## Aim of the exercise
Exactly the lines from the start of the data below through the line containing "Task: Open the queued run's three-dot menu" must be returned, and no others.

[Stored data entries]

# # #

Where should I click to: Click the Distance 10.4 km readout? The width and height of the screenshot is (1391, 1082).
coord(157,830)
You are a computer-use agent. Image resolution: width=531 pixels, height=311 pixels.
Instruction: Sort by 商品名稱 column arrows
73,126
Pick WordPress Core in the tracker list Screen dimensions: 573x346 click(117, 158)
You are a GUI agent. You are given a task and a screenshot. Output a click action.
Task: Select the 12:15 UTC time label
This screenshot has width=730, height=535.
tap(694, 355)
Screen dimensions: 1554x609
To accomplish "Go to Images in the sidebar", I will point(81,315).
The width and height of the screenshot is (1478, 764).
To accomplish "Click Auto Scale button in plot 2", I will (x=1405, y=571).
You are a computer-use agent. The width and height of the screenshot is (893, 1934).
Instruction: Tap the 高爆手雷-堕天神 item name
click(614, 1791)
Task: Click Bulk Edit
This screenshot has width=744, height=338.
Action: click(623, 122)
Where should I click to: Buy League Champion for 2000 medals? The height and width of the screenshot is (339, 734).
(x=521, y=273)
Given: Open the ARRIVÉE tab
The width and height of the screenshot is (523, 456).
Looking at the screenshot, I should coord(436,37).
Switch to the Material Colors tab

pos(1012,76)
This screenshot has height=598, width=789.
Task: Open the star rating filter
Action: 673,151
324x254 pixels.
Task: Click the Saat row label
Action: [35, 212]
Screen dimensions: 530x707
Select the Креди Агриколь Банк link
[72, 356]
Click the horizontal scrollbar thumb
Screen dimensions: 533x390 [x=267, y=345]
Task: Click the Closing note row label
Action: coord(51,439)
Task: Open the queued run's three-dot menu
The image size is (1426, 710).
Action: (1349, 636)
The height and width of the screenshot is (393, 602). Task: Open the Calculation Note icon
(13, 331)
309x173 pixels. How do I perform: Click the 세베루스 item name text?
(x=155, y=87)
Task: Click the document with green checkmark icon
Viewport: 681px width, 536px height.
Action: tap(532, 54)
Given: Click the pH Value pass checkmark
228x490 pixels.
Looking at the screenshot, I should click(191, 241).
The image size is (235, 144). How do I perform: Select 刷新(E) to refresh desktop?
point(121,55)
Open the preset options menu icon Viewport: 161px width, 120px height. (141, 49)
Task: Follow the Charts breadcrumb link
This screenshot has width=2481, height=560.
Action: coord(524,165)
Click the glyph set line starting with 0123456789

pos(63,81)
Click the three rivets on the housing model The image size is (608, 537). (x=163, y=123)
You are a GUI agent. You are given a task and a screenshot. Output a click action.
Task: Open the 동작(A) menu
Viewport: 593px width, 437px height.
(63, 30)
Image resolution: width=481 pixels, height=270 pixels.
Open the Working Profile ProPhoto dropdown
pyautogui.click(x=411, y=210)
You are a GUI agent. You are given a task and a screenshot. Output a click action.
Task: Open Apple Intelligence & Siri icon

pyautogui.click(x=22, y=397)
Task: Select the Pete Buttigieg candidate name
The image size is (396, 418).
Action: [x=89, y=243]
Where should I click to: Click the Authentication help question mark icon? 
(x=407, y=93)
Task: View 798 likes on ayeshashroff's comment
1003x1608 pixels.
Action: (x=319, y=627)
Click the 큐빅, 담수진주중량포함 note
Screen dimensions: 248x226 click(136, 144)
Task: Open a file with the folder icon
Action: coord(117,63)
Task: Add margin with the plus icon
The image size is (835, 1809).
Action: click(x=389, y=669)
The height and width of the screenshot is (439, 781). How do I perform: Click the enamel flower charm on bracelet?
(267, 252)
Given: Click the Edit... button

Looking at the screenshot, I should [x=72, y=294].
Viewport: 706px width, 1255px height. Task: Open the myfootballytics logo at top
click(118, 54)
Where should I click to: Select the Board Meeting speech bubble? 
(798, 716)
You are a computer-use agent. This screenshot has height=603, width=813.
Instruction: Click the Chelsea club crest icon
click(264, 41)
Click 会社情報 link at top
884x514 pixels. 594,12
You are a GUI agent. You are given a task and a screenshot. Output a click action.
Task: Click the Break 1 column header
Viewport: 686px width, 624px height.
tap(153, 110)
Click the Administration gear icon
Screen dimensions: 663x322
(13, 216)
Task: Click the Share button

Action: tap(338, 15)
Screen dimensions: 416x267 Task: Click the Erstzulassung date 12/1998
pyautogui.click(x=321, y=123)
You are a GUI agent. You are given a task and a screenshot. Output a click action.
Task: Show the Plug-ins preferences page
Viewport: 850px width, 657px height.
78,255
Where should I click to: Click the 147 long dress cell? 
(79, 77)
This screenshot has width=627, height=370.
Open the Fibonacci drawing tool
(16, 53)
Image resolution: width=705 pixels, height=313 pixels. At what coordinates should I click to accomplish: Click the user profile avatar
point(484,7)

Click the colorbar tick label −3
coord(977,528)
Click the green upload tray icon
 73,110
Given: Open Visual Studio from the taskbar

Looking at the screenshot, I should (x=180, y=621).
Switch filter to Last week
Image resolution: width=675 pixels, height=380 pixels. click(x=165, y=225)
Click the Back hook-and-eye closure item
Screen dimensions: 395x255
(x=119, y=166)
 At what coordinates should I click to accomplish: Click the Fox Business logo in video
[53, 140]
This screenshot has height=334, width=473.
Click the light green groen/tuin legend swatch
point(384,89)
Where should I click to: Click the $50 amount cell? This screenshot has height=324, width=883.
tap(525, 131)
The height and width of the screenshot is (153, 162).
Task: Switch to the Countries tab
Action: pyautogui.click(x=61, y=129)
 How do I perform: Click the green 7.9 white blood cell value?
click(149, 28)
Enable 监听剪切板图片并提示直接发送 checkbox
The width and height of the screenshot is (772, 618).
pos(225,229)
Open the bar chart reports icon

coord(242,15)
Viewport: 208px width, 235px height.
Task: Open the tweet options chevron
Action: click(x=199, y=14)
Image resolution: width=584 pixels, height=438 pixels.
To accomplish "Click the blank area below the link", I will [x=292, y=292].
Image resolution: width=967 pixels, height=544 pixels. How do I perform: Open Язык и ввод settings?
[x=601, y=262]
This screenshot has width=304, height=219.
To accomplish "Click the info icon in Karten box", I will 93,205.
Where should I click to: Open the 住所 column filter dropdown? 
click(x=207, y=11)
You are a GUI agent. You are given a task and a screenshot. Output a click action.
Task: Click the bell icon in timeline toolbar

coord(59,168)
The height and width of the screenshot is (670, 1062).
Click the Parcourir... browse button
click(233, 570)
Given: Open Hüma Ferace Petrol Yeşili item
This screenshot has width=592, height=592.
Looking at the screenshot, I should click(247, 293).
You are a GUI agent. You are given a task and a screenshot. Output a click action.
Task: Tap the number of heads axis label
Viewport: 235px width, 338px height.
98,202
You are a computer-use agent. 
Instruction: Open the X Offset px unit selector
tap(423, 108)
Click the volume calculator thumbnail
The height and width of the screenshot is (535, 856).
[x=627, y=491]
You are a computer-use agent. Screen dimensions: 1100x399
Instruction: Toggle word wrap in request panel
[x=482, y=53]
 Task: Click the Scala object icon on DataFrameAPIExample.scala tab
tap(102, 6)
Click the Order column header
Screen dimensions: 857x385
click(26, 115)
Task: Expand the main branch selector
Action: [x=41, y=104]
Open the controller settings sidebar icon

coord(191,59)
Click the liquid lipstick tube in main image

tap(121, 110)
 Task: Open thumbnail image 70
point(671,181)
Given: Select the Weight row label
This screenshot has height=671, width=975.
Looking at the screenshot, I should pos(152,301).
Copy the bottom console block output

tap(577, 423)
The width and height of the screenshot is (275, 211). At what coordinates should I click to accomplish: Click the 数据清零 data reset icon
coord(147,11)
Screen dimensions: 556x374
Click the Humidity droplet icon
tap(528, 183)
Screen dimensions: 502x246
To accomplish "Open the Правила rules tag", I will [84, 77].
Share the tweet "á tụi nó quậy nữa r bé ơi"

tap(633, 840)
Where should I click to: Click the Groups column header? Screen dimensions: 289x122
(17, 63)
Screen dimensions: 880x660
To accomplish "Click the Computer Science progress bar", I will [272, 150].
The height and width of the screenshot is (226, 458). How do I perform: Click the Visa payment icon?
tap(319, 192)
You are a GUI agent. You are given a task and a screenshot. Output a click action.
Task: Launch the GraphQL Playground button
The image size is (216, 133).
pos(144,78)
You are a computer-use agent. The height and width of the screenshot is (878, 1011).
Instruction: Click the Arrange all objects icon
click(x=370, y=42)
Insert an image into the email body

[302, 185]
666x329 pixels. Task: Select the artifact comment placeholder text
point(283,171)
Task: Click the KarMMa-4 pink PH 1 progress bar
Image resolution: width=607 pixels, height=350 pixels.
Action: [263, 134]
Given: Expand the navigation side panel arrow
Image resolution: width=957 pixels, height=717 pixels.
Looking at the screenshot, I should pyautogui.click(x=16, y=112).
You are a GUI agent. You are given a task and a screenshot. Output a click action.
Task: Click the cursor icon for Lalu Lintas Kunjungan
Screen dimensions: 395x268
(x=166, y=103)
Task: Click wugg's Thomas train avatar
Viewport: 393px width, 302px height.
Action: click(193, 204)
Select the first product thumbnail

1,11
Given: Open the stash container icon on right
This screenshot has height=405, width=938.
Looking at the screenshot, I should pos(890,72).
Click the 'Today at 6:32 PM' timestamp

# # #

## Answer for the task
Where should I click to: Click the Distance 10.4 km readout? The width and height of the screenshot is (1391, 1082).
coord(157,830)
You are a computer-use agent. Image resolution: width=531 pixels, height=311 pixels.
Instruction: Sort by 商品名稱 column arrows
73,126
Pick WordPress Core in the tracker list Screen dimensions: 573x346 click(117, 158)
You are a GUI agent. You are given a task and a screenshot. Output a click action.
Task: Select the 12:15 UTC time label
This screenshot has width=730, height=535.
tap(694, 355)
Screen dimensions: 1554x609
To accomplish "Go to Images in the sidebar", I will point(81,315).
The width and height of the screenshot is (1478, 764).
To accomplish "Click Auto Scale button in plot 2", I will (x=1405, y=571).
You are a computer-use agent. The width and height of the screenshot is (893, 1934).
Instruction: Tap the 高爆手雷-堕天神 item name
click(614, 1791)
Task: Click Bulk Edit
This screenshot has width=744, height=338.
Action: click(623, 122)
Where should I click to: Buy League Champion for 2000 medals? The height and width of the screenshot is (339, 734).
(x=521, y=273)
Given: Open the ARRIVÉE tab
The width and height of the screenshot is (523, 456).
Looking at the screenshot, I should coord(436,37).
Switch to the Material Colors tab

pos(1012,76)
This screenshot has height=598, width=789.
Task: Open the star rating filter
Action: 673,151
324x254 pixels.
Task: Click the Saat row label
Action: [35, 212]
Screen dimensions: 530x707
Select the Креди Агриколь Банк link
[72, 356]
Click the horizontal scrollbar thumb
Screen dimensions: 533x390 [x=267, y=345]
Task: Click the Closing note row label
Action: coord(51,439)
Task: Open the queued run's three-dot menu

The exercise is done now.